Dans ce contexte politique favorable, la question posée au mouvement de solidarité par le présent et l'avenir de l'huile d'olive palestinienne nous oblige à pratiquer et penser le soutien à la Palestine d manière beaucoup plus 'globale' qu'auparavant.

Par rapport au tiers-mondisme des années 70, le mouvement actuel de solidarité internationale devient de plus en plus un mouvement de 'citoyenneté globale' dans la mesure où il est en train de changer de sens et aussi de contenu. Le moment de tournant aura peut-être été la campagne d'isolement économique et politique menée contre le régime d'apartheid en Afrique du Sud. Peut-être aussi avec le soutien à la première Intifada palestinienne (1987-1993).

Désormais, au-delà de la 'solidarité classique' aux mouvements de libération nationale, c'est toute une galaxie d'ONG qui coopèrent avec le Sud du monde et parmi elles, celles qui, nombreuses, entendent proposer et porter une alternative à partir d'une critique concrète des mécanismes de l'injustice économique et sociale. Il y a eu aussi des campagnes de boycott de certains produits ciblés (oranges Outspan, Nike, Coca-Cola...) Il ne faut pas oublier bien sûr les expériences d'interposition pacifique, cette 'diplomatie d'en-bas' pratiquées en Palestine.

De tout cela, il résulte qu'à la différences des décennies précédentes, c'est le type de rapport, de relation, entre les personnes et les organisations, qui a profondément changé. Il s'agit souvent d'un rapport direct d'échange réciproque et aussi de critique constructive réciproque... De ce point de vue, la notion de 'soutien inconditionnel' n'a plus aucune pertinence. La solidarité tend naturellement à devenir 'collaboration'. Nuance? Non, parce qu'elle implique précisément d'abandonner tout paternalisme à l'égard des peuples concernés pour le remplacer par une relation d'égal à égal.

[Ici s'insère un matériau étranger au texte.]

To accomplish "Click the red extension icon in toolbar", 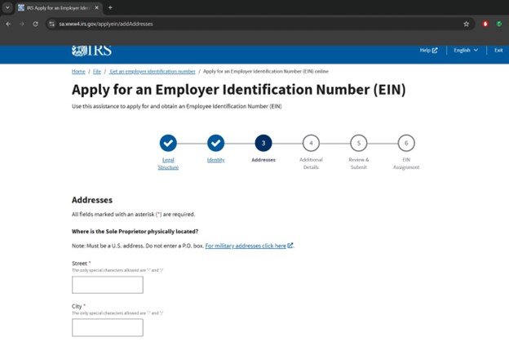I will 485,24.
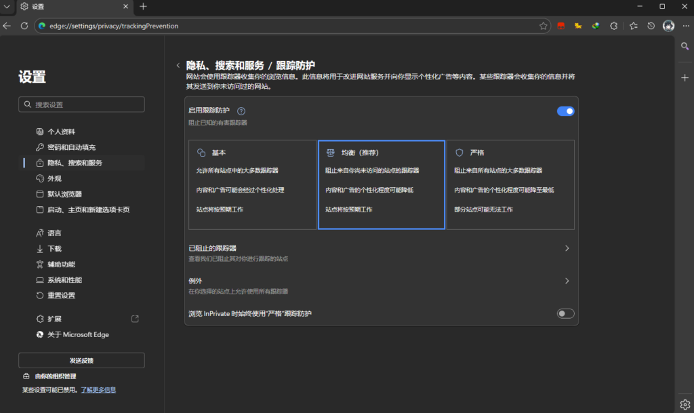Screen dimensions: 694x413
Task: Open the Extensions puzzle-piece icon
Action: 614,26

Il ne s'agit plus seulement de récolter des fonds de laine de la charité ou de l'assistance même si cela reste indispensable pour la survie quotidienne.
C'est ainsi que les missions-voyages de solidarité parmi les Palestiniens deviennent l'occasion pour pratiquer, à travers des projets élaborés en commun, cette collaboration. Y compris aussi pour ramener en Europe non seulement des motivations complémentaires d'agir et d'aider mais aussi pour réfléchir sur la politique d'ensemble qui doit être menée.

Une double perspective

La question de l'huile d'olive palestinienne nous pose alors une série de problèmes fondamentaux qui ne peuvent plus être éludés et donne une dimension globale à la relation de la Palestine avec le reste du monde. Là aussi elle nous oblige à conjuguer le plus efficacement possible urgence et durée et à construire les éléments d'une autre politique, d'un autre rapport Nord-Sud en Méditerranée. Ce qui suppose à la fois de mettre en oeuvre la solidarité immédiate telle que proposée par les acteurs palestiniens et français et d'intégrer, de fonder cette solidarité vitale sur une double perspective d'ensemble.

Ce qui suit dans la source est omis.